Aquilo que nomeamos de percepção seria impossível sem essa capacidade que nossas carnes têm de reter parte dos fenômenos, daquilo que atinge nossos sentidos (a visão, a audição, o tato, o paladar e o olfato). Essas experiências guardadas por nossas carnes são responsáveis pelas reações que chamamos de instintivas, pois o aprendizado que fazemos é mobilizado instantaneamente pelo nosso corpo (que é formado por essas experiências), para se defender ou responder ao mesmo estímulo que um dia experimentou e guardou: a criança que põe o dedo na tomada e leva um choque memoriza em seu corpo essa experiência desagradável e reagirá cada vez que seu dedo se aproximar novamente do perigo.

Somos seres da experiência porque temos memória consciente e inconsciente, voluntária e involuntária daquilo que ocorreu conosco ou com o mundo onde vivemos. Tanto na consciência, quanto no inconsciente, retemos aquilo que nos pareceu mais significativo, mais importante, mais central em cada coisa que vivenciamos. Não somos capazes de reter tudo que nos acontece, até porque não somos capazes de perceber e de registrar a enormidade de coisas que se passam ao nosso redor. 
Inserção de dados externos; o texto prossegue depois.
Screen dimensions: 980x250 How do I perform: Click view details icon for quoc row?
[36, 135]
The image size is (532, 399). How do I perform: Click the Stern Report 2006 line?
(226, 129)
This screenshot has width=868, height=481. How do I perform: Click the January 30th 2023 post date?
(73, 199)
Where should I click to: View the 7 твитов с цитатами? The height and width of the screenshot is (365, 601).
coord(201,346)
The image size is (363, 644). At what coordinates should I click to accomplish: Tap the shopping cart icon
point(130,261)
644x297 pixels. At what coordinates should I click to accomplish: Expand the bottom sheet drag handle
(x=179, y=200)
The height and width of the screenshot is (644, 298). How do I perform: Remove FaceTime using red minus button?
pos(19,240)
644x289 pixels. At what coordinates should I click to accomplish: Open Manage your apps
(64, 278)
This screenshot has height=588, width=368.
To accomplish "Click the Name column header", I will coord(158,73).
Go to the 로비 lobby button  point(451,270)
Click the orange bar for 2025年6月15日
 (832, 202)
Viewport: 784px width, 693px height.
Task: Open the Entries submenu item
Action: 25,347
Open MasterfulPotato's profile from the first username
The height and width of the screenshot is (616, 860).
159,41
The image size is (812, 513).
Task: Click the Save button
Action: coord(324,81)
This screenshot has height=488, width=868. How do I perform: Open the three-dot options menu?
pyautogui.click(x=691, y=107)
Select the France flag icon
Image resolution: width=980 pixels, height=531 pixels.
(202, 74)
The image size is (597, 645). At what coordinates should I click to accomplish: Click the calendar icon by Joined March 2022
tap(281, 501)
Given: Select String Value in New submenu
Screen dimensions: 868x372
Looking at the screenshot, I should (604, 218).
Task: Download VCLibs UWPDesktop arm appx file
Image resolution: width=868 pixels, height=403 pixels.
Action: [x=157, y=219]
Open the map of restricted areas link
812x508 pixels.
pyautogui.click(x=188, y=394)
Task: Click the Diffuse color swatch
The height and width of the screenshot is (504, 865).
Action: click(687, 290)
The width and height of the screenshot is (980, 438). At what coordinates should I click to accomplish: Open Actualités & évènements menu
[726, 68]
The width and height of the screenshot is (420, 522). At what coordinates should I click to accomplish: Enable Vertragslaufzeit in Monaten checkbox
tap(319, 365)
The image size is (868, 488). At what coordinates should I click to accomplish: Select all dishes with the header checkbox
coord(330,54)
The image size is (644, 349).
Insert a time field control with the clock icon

Nossa atenção se concentra em algumas coisas, nós focalizamos, enquadramos, prestamos atenção em uma parte de um presente muito mais complexo. Nós só lembraremos conscientemente das experiências em que colocamos o foco, em que concentramos nossa atenção, nas que, de certa forma, investimos nossa memória. Isso não impede que nosso inconsciente esteja recebendo daquele momento, daquele acontecimento, outros estímulos, que no nosso inconsciente outros aspectos daquela cena estejam sendo registrados. Portanto, o que chamamos de experiência é a parte daquilo que nos ocorre que registramos e, com os quais, aprendemos alguma coisa. 

Ou seja, chamamos de experiência primeiro aquilo que conseguimos apreender e em segundo lugar aquilo com o qual fazemos um aprendizado, aquilo que nos ensinou, nos educou, nos forneceu informações, saberes e sabedoria para agir e reagir diante dos acontecimentos da vida.

A experiência nos prepara para o caráter incerto e surpreendente dos fatos da vida e da história. Muitos historiadores, como o inglês Edward Palmer Thompson, valorizaram e valorizam o que chamam de experiência, justamente, porque ela garantiria uma certa regularidade, continuidade, coerência e previsibilidade a vida de dados grupos sociais, notadamente daqueles que seriam menos inovadores, aqueles que se regeriam pelo costume, pela tradição, pela repetição, pela semelhança, pela identidade. As experiências coletivas desses grupos permitiriam aos historiadores recuperarem, assim como fazem os antropólogos, padrões de comportamento, normas, códigos, regras que tenderiam a organizar a vida coletiva, tendo elas nascido das experiências, da maturação, no tempo, de formas de agir, de se comportar, até de se revoltar, se sublevar, se revoltar. 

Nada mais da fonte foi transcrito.